ECONOMICDMG <- storm %>%
group_by(EVENTS) %>%
summarise(PropertyDMG =round(sum(PROPDMG, na.rm = T)/1000000,3),
HarvestDMG =round(sum(CROPDMG, na.rm = T)/1000000,3),
TOTAL_DMG = PropertyDMG + HarvestDMG
) %>%
arrange(desc(TOTAL_DMG))
ECONOMICDMG <- as.data.frame(ECONOMICDMG)
knitr::kable(ECONOMICDMG, caption = "Economic consequences by type of weather event in the united states (millions of dollars)", label = "Table 3", align = "c")
| EVENTS | PropertyDMG | HarvestDMG | TOTAL_DMG |
|---|---|---|---|
| TORNADO | 3.216 | 0.100 | 3.316 |
| FLOOD | 2.434 | 0.364 | 2.798 |
| WIND | 1.797 | 0.133 | 1.930 |
| STORM | 1.478 | 0.097 | 1.575 |
| HAIL | 0.699 | 0.586 | 1.285 |
| OTHER | 0.896 | 0.079 | 0.975 |
| SNOW | 0.151 | 0.002 | 0.153 |
| WINTER | 0.151 | 0.002 | 0.153 |
| RAIN | 0.059 | 0.013 | 0.072 |
| HEAT | 0.003 | 0.001 | 0.004 |
Again we can observe the TORNADO as the weather event with the highest economic incidence in the case of property damage for the United States with 3.216. In the case of damage to the harvest, the economic damage was caused by..HAIL with 0.586 millions of dollars in crop damage.
Now we use a bar graph for a better appreciation of the data.

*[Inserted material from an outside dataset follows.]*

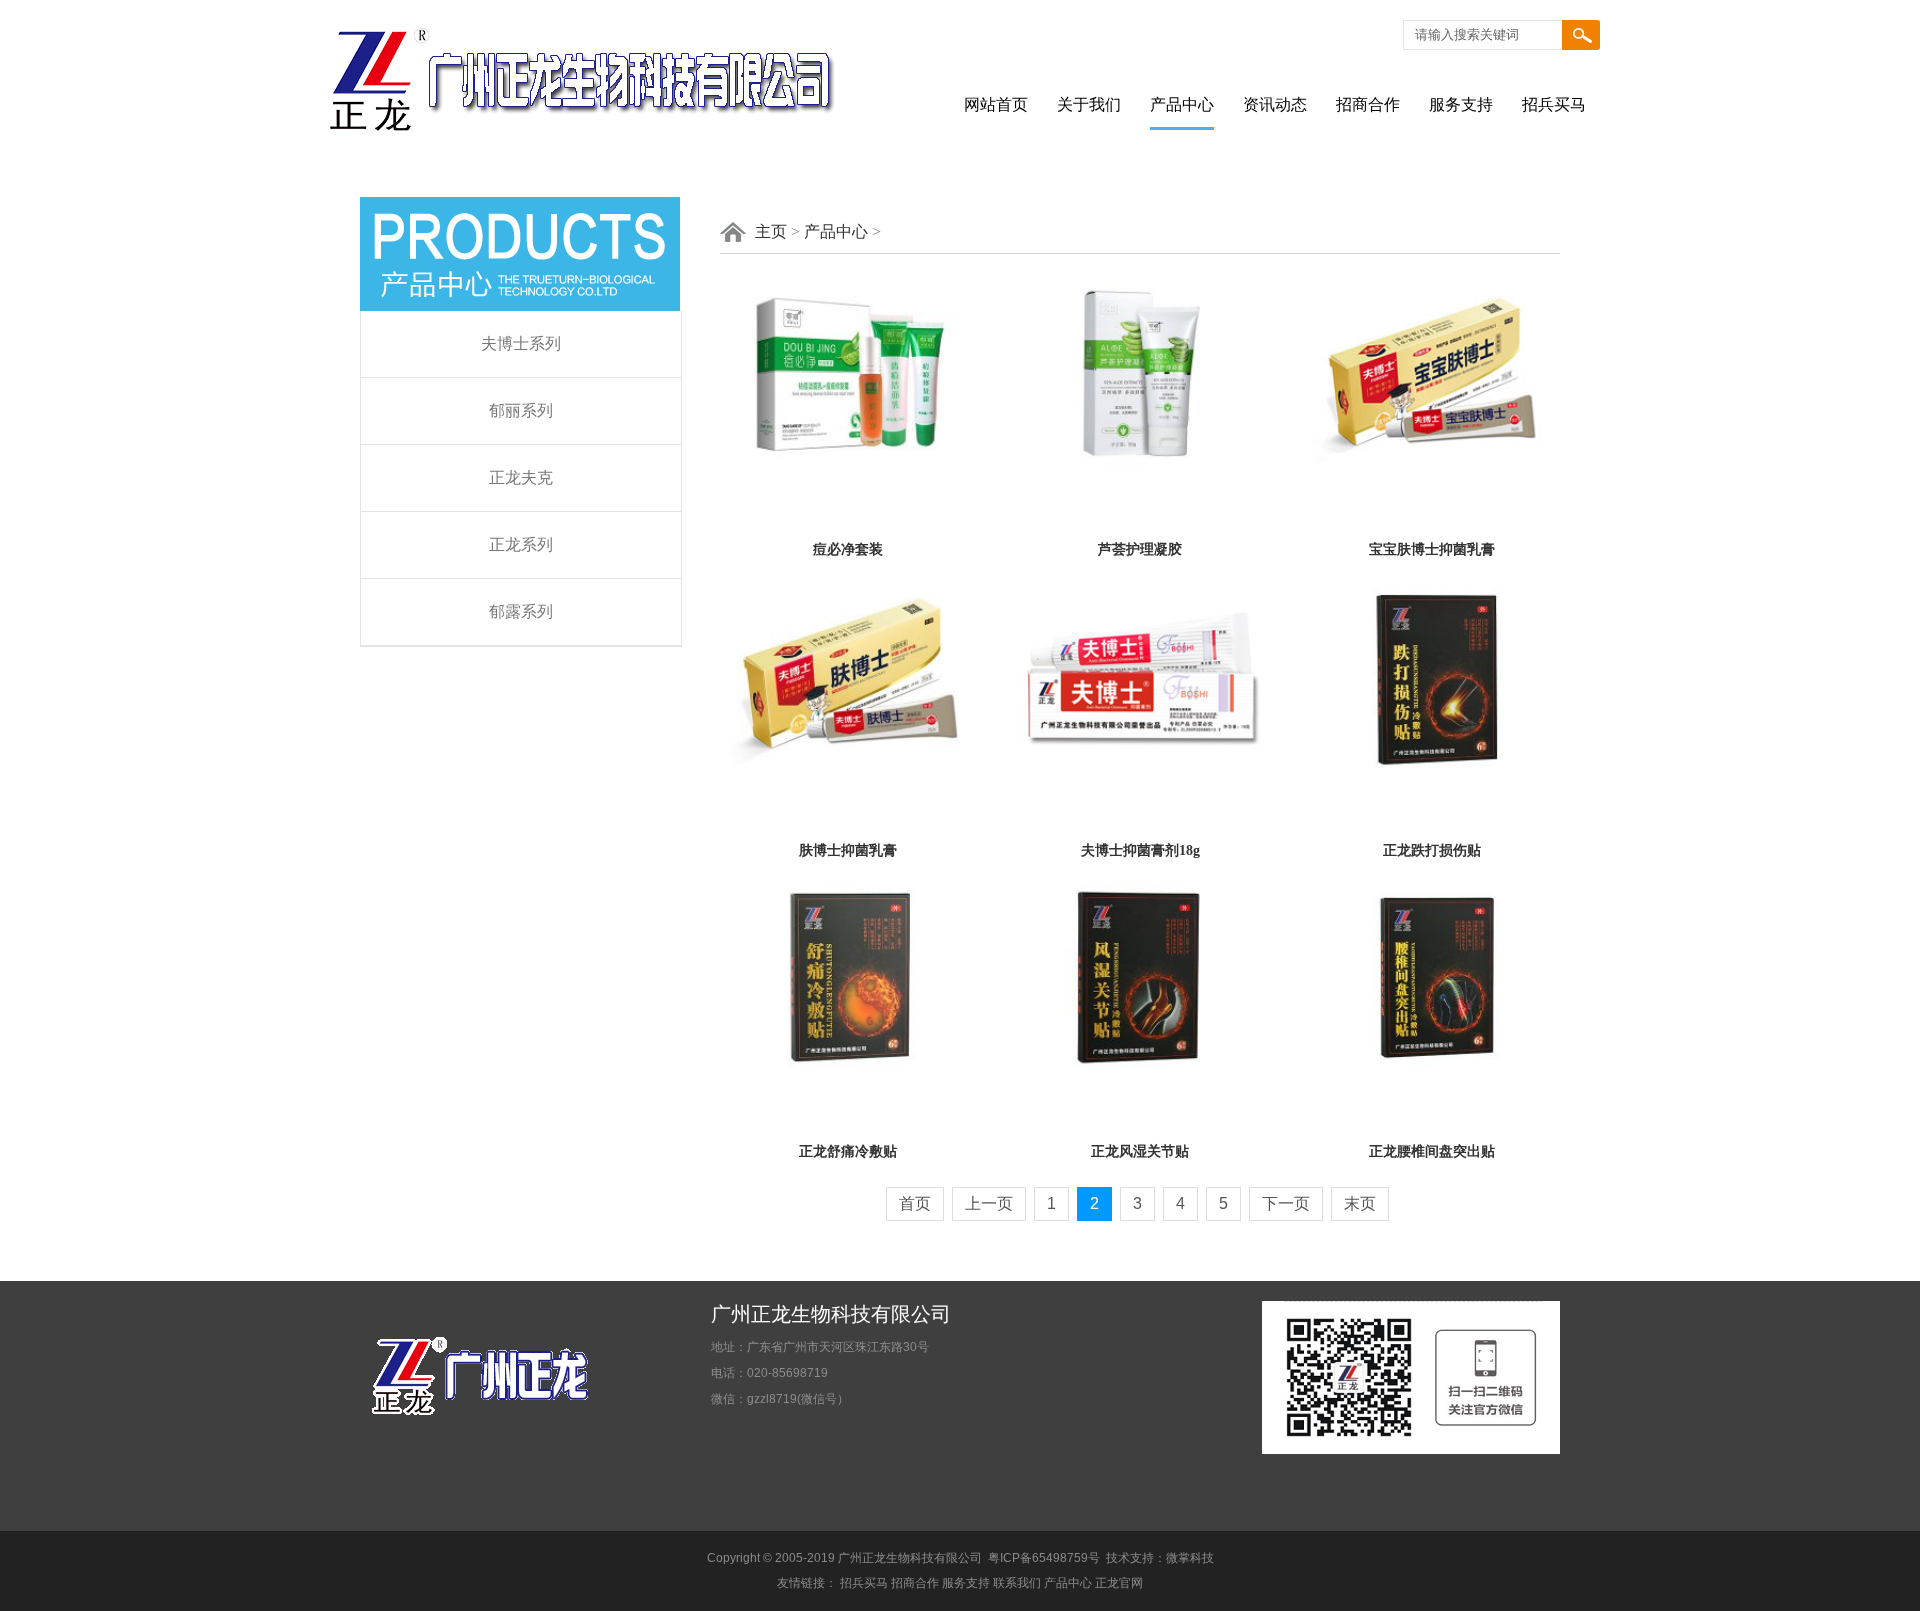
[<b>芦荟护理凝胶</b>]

ggplot(ECONOMICDMG, aes(x = reorder(EVENTS , -ECONOMICDMG$PropertyDMG), y =ECONOMICDMG$PropertyDMG, fill = EVENTS))+
geom_bar(stat = "identity")+
geom_text(aes(label = ECONOMICDMG$PropertyDMG), vjust = -0.50)+
theme(axis.text.x = element_text(angle = 90, vjust = 0.5, hjust=1))+
labs(x = "EVENTS", y = "Millions of dollars (USD$)")+
ggtitle( "Economic damage to property by type of meteorological event in the United States (Millions of dollars USD$)")+
theme_classic()
Economic damage to property by type of meteorological event in the United States
ggplot(ECONOMICDMG, aes(x = reorder(EVENTS , -ECONOMICDMG$HarvestDMG), y =ECONOMICDMG$HarvestDMG, fill = EVENTS))+
geom_bar(stat = "identity")+
geom_text(aes(label = ECONOMICDMG$HarvestDMG), vjust = -0.50)+
theme(axis.text.x = element_text(angle = 90, vjust = 0.5, hjust=1))+
labs(x = "EVENTS", y = "Millions of dollars (USD$)")+
ggtitle( "Economic damage to crop by type of meteorological event in the United States (Millions of dollars USD$)")+
theme_classic()
Economic damage to property by type of meteorological event in the United States
graphically we can corroborate the information previously explained about these phenomena, where it can be seen that in the case of material damage to property, the TORNADO are the main causes of these and for damage to crops these damages are led by the HAIL.